> **TASK STATEMENT**: An exact copy of every line from the one holding "Task: Click the ubuntu-22.04 release tag" to the end of the entries below is required; leave the pictures out.
..........
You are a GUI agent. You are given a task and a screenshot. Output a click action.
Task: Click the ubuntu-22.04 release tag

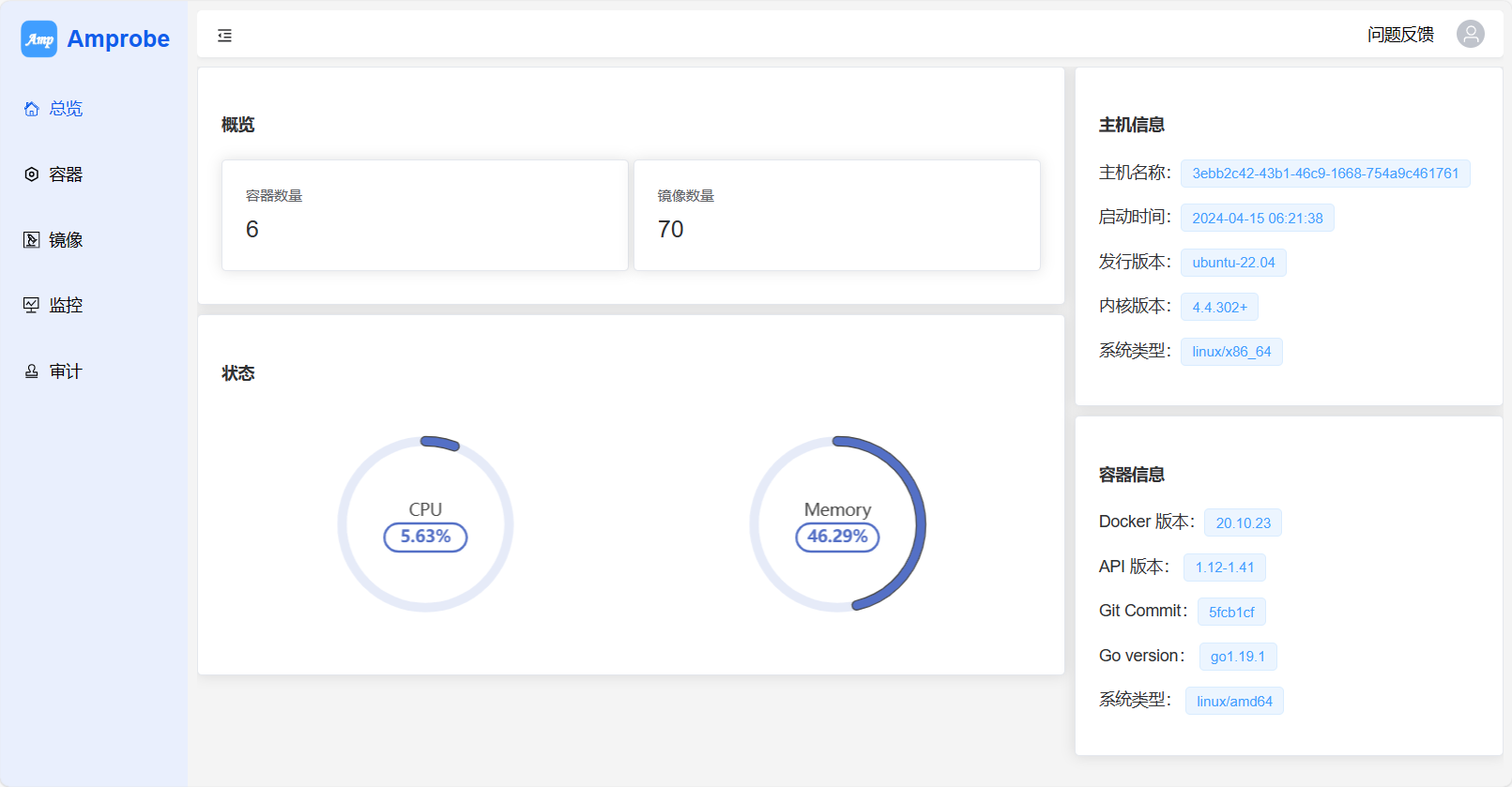point(1233,263)
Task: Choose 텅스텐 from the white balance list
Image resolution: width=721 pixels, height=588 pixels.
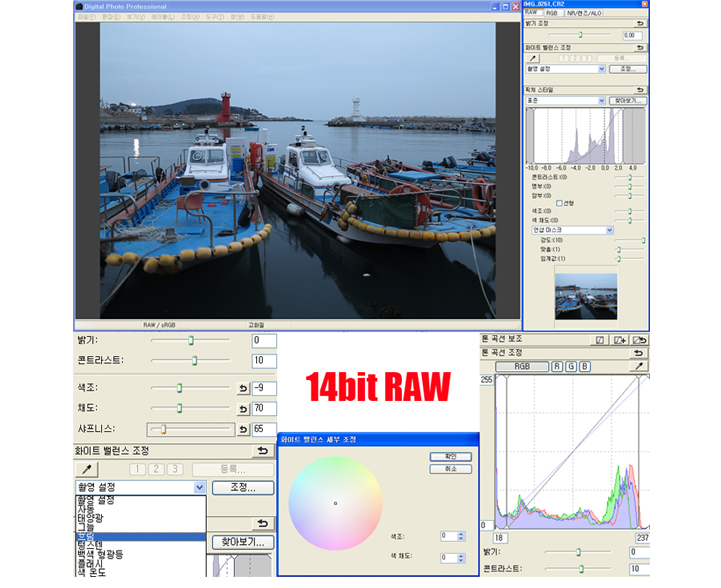Action: 96,545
..........
> **PROBLEM SOLUTION**:
Task: Click the ubuntu-22.04 release tag

point(1233,263)
Task: Choose 텅스텐 from the white balance list
Image resolution: width=721 pixels, height=588 pixels.
Action: 96,545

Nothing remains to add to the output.